Euforia na rynku związana z pierwszym ETF w USA związanym z Bitcoinem jest naprawdę bardzo duża. Chociaż sam fundusz nie inwestuje bezpośrednio w kryptowaluty, a w kontrakty terminowe, to jednak nastroje na rynku są naprawdę bardzo dobry. ETF prowadzony przez ProShares o tickerze BITO zyskał 4% podczas pierwszej sesji i dzisiaj ten ruch jest kontynuowany. Te dobre nastroje doprowadziły do tego, że Bitcoin sięgnął już ponad 66 tysięcy dolarów, przebijając poprzednie rekordy z kwietnia o niemal 2 tysiące dolarów. Pomimo tego, że nie jest to bezpośrednia inwestycja w kryptowaluty, to jednak daje możliwość inwestycji dla nowych inwestorów. Mamy w tym wypadku nie tylko firmy, które wcześniej obawiały się inwestycji bezpośrednio w kryptowaluty, ale również np. fundusze emerytalne. W momencie, kiedy na rynek wejdą kolejne ETFY, inwestujące już bezpośrednio, aktywa cyfrowe mogą zyskać kolejną rzeszę klientów.
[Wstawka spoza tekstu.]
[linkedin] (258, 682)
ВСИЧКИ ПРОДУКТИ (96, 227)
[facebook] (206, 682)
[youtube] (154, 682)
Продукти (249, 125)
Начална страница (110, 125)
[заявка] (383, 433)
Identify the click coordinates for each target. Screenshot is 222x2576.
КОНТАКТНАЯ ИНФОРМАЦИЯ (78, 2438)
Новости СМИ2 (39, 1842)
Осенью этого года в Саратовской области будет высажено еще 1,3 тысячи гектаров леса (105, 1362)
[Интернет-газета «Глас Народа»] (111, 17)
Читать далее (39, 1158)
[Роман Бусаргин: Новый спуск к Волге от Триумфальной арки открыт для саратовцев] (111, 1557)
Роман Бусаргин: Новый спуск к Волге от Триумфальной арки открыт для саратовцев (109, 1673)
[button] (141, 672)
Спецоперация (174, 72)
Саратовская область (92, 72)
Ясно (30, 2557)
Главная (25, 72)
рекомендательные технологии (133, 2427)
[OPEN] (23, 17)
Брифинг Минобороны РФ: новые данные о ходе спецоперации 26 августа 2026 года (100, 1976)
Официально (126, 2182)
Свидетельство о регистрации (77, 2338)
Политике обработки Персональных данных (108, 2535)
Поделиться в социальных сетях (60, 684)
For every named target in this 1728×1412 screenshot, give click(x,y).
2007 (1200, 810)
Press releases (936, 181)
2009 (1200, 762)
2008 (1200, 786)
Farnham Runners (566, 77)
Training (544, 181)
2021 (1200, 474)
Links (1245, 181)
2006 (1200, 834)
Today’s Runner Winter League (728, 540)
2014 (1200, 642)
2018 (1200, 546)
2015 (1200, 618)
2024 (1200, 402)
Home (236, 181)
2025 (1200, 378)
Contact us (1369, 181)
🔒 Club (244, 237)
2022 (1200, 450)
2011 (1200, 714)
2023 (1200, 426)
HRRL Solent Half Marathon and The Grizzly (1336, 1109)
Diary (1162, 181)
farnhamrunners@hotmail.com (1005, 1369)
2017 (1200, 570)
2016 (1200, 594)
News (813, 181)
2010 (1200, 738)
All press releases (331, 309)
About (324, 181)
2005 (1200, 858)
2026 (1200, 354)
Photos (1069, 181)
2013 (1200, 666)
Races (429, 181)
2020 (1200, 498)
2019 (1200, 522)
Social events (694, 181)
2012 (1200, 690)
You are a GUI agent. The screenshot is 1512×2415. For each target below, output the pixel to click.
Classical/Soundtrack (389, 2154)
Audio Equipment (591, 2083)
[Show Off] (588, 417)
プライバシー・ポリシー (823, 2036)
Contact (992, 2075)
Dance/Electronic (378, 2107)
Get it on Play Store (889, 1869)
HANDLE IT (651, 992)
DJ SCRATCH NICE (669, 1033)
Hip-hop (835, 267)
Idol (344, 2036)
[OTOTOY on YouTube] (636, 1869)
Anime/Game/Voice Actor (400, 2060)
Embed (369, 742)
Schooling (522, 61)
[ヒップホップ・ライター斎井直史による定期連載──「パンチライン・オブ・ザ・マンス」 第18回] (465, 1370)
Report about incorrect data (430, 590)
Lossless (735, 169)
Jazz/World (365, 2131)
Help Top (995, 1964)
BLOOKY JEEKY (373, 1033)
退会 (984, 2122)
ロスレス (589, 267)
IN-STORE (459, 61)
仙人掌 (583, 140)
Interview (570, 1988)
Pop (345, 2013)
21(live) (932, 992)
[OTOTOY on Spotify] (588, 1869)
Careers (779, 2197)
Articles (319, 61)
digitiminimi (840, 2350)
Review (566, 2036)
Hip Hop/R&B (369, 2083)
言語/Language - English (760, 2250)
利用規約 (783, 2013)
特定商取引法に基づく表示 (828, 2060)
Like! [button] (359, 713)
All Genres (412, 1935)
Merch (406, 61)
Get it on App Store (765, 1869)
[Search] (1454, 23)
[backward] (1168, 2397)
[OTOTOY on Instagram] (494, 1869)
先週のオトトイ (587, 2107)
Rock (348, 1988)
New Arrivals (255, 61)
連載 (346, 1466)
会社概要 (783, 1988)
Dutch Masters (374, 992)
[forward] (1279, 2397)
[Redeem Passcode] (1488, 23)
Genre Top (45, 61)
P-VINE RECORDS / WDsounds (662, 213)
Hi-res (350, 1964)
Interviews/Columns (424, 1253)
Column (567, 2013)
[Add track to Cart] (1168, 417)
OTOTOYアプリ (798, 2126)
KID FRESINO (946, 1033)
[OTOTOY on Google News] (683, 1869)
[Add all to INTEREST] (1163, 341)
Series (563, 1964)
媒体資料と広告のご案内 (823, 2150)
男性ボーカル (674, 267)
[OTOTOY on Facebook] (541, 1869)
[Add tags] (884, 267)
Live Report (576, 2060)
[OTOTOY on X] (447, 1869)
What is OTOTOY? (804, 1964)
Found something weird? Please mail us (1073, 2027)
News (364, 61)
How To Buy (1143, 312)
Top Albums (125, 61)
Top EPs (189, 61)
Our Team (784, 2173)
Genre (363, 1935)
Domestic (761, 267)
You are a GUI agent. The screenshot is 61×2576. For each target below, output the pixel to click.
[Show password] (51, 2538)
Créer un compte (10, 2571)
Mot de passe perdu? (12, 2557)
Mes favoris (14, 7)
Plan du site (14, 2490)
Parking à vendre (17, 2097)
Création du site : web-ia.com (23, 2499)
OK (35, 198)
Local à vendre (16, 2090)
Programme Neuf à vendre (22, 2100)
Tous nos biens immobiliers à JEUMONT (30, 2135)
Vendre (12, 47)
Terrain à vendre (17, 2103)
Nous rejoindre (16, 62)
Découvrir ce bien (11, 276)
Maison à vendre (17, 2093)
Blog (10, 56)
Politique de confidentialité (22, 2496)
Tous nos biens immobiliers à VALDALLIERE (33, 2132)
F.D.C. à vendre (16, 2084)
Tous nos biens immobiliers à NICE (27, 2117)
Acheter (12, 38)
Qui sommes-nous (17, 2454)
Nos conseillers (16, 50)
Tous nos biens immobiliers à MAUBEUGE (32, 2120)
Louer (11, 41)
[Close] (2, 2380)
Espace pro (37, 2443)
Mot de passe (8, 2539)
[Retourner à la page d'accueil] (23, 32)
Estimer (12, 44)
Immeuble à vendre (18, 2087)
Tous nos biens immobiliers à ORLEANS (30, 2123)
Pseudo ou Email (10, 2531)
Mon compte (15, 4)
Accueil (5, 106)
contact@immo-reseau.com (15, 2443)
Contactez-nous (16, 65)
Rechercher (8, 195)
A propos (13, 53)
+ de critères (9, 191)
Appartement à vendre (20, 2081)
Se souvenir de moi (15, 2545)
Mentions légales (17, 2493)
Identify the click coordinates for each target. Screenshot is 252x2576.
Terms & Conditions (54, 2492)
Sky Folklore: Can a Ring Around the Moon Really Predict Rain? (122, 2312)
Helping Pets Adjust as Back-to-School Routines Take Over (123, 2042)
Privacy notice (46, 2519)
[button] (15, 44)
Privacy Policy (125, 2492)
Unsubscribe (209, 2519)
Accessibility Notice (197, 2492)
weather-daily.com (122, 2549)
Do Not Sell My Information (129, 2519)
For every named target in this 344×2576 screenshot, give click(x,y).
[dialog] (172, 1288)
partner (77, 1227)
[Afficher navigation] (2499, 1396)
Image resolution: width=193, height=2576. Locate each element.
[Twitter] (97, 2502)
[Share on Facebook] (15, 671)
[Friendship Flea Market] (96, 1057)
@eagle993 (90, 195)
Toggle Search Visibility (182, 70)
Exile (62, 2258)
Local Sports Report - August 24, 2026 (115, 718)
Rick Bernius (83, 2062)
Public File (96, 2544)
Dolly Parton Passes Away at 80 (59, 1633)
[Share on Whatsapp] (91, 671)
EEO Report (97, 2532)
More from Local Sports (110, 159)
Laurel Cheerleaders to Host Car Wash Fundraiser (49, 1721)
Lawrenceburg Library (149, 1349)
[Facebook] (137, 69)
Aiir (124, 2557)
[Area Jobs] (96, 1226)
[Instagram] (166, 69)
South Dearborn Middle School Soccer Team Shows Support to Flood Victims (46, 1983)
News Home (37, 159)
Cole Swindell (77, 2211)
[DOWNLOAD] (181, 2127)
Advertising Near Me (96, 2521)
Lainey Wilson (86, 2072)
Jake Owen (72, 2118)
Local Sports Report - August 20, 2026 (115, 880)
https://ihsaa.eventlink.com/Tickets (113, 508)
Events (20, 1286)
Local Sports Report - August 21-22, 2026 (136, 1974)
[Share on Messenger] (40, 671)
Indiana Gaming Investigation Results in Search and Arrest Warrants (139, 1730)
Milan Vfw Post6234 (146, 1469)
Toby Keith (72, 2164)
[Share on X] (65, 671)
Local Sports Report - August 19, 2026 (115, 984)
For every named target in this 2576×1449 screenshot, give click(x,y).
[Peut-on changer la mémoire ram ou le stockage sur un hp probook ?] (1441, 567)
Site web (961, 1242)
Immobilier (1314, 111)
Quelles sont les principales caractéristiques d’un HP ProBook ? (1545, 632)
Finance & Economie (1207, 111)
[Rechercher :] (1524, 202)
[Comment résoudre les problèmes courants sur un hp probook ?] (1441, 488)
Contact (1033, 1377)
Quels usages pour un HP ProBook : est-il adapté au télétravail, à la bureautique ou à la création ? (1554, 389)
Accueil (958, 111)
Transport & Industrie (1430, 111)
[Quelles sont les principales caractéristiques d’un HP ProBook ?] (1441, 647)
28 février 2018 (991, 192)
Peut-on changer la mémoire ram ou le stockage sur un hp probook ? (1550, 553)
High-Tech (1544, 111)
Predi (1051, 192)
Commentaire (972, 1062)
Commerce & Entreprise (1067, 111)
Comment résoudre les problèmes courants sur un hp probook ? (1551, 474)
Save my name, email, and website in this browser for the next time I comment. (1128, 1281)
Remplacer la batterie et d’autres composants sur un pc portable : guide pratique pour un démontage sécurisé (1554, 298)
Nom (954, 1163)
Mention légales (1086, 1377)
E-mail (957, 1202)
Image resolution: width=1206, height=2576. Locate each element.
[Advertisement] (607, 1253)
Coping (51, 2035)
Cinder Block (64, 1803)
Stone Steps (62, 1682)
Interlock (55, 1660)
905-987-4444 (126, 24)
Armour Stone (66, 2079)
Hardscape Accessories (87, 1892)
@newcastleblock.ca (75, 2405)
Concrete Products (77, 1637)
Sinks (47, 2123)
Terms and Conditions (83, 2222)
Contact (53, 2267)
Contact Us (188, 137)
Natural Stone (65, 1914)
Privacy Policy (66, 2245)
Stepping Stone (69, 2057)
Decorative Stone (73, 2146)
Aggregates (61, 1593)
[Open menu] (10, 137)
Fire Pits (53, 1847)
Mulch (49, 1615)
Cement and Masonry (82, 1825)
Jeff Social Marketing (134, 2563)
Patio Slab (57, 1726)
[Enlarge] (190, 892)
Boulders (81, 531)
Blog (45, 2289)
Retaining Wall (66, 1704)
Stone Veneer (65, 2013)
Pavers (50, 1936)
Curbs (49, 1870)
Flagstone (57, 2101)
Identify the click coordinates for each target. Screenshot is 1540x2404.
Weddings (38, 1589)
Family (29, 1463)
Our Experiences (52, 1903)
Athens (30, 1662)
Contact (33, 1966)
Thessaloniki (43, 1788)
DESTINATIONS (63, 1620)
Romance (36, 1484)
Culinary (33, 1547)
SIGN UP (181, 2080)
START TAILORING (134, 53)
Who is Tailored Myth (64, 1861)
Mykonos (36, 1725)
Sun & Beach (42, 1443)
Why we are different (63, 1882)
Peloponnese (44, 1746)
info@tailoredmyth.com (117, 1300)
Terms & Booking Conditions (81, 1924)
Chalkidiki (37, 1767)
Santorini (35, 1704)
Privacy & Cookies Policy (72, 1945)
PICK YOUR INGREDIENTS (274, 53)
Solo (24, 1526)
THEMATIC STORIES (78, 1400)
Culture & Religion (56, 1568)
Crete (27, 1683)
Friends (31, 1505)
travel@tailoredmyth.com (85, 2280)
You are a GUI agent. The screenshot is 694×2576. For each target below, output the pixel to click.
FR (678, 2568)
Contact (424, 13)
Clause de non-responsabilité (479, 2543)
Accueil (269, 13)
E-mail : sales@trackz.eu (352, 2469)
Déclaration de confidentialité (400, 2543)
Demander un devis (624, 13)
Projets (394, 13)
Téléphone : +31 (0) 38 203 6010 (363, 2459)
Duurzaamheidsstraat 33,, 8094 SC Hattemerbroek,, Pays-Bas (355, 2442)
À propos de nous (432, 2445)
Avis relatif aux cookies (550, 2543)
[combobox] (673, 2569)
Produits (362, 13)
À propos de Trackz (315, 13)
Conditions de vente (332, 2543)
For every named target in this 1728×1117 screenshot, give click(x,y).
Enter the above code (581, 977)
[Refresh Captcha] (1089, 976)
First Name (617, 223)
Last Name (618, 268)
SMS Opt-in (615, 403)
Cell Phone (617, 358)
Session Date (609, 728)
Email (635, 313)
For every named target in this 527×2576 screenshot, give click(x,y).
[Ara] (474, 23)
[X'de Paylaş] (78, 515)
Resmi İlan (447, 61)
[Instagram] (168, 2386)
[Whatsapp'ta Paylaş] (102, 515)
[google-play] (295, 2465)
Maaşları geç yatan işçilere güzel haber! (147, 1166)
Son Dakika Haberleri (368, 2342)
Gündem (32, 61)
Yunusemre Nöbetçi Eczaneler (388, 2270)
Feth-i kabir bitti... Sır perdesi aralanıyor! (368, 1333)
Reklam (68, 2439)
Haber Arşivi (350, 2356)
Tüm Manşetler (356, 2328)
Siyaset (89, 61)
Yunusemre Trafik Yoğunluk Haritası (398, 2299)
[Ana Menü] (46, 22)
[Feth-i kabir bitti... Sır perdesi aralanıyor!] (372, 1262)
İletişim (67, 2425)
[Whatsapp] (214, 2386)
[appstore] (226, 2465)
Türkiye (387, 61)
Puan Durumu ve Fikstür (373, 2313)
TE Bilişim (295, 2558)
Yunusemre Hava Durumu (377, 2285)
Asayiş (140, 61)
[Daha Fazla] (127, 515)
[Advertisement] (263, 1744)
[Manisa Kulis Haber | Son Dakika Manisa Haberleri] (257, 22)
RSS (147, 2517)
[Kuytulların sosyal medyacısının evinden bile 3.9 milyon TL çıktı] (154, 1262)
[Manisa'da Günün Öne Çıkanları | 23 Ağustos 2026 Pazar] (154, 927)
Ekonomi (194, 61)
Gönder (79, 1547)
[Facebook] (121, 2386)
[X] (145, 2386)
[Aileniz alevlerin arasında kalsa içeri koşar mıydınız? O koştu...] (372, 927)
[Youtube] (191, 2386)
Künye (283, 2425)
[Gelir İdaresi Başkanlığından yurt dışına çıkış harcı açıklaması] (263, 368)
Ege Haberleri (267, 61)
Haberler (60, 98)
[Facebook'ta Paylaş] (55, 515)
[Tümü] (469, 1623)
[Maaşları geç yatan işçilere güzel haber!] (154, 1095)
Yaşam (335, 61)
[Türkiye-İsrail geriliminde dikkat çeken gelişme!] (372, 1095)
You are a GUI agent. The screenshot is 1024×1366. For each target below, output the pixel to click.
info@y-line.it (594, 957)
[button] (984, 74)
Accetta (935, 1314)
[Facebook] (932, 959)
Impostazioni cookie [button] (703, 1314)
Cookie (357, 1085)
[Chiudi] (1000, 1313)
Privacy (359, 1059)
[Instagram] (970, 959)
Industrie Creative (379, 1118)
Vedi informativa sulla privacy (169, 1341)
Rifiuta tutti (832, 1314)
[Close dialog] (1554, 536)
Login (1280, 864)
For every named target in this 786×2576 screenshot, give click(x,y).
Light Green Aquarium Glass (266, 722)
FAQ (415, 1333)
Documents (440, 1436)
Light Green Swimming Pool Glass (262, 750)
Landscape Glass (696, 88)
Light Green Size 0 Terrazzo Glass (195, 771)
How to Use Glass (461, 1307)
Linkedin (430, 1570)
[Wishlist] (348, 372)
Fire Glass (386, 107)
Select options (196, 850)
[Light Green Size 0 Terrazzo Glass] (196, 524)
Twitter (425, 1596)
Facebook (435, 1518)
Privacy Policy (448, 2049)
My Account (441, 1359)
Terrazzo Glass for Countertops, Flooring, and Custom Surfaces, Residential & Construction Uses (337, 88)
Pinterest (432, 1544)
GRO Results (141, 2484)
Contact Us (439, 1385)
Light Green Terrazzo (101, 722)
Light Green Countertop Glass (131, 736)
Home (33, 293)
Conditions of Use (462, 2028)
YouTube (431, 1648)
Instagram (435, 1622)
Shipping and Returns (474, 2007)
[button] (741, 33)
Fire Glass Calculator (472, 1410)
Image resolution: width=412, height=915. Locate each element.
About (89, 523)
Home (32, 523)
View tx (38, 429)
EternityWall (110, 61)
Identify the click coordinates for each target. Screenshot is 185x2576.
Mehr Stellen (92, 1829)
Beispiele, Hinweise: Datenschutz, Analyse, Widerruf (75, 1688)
Z innych ważnych rzeczy warto przytoczyć wyniki Netflixa, które pomimo tego, że były lepsze od oczekiwań, to jednak doprowadziły do straty podczas początku dzisiejszej sesji. Spółka zarobiła 3,19 dolara na akcję, co jest wynikiem znacznie powyżej oczekiwań rynkowych na poziomie 2,56 dolara na akcję. Serwis odnotował wzrost liczby abonentów o 4,4 miliona, przy oczekwianiach zakładających tylko 3,84 miliona. Netflix zakończył trzeci kwartał z 213,56 mln abonentami na całym świecie i ogłosił, że będzie stosował nowe metody pomiaru oglądalności. Firma zacznie raportować godziny oglądania zamiast liczby kont, które są online. Warto dodać również, że spółka oczekuje, że zyski związane z ostatnim serialem, który okazał się hitem – Squid Game, mogą sięgnąć nawet 1 mld dolarów, przy wkładzie na poziomie zaledwie kilkudziesięciu milionów dolarów.
Sesja giełdowa przebiega dzisiaj w dobrych nastrojach, choć wzrosty w Europie są raczej ograniczone. DAX znajduje się niewiele nad kreską, natomiast wzrosty na Wall Street wynoszą od 0,2 do 0,4%. WIG20 traci na koniec sesji 0,2%.